▸ Exercise directions: Within the entries below, find each line containing the word "will" and copy it.
#####
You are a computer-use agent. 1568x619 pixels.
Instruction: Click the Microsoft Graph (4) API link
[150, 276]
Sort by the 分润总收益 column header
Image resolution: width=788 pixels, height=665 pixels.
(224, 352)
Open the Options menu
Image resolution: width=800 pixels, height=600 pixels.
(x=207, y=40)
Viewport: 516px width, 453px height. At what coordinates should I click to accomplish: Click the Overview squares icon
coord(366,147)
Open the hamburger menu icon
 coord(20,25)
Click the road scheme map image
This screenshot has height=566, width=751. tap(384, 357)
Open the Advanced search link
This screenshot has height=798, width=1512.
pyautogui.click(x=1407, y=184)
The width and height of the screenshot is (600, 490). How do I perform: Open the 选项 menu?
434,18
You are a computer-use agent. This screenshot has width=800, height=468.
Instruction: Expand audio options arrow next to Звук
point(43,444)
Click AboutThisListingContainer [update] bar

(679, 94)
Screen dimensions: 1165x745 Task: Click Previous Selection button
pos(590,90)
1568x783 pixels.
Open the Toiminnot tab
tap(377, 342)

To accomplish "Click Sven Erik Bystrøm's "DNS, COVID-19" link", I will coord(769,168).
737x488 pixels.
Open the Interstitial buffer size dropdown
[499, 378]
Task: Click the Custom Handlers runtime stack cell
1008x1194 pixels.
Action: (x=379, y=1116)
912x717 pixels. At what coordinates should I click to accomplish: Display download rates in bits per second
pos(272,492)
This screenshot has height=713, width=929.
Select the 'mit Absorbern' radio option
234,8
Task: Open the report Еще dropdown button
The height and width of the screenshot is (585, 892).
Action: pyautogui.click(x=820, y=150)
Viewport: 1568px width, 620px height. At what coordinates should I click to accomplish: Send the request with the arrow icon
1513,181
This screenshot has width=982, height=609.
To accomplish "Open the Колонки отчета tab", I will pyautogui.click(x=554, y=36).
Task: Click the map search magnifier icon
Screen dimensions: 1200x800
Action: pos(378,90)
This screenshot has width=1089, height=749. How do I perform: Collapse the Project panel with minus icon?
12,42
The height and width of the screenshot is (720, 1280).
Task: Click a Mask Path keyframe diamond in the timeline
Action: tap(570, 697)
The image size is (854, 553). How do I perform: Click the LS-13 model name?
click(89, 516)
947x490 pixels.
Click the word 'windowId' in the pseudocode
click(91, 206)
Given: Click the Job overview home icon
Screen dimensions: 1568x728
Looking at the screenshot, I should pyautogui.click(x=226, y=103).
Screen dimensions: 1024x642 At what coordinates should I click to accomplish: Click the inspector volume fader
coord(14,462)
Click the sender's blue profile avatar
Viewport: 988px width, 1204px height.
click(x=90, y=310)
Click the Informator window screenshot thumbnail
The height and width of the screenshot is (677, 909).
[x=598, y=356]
#####
▸ Exercise solution:
To accomplish "Click Sven Erik Bystrøm's "DNS, COVID-19" link", I will coord(769,168).
To accomplish "Open the Колонки отчета tab", I will pyautogui.click(x=554, y=36).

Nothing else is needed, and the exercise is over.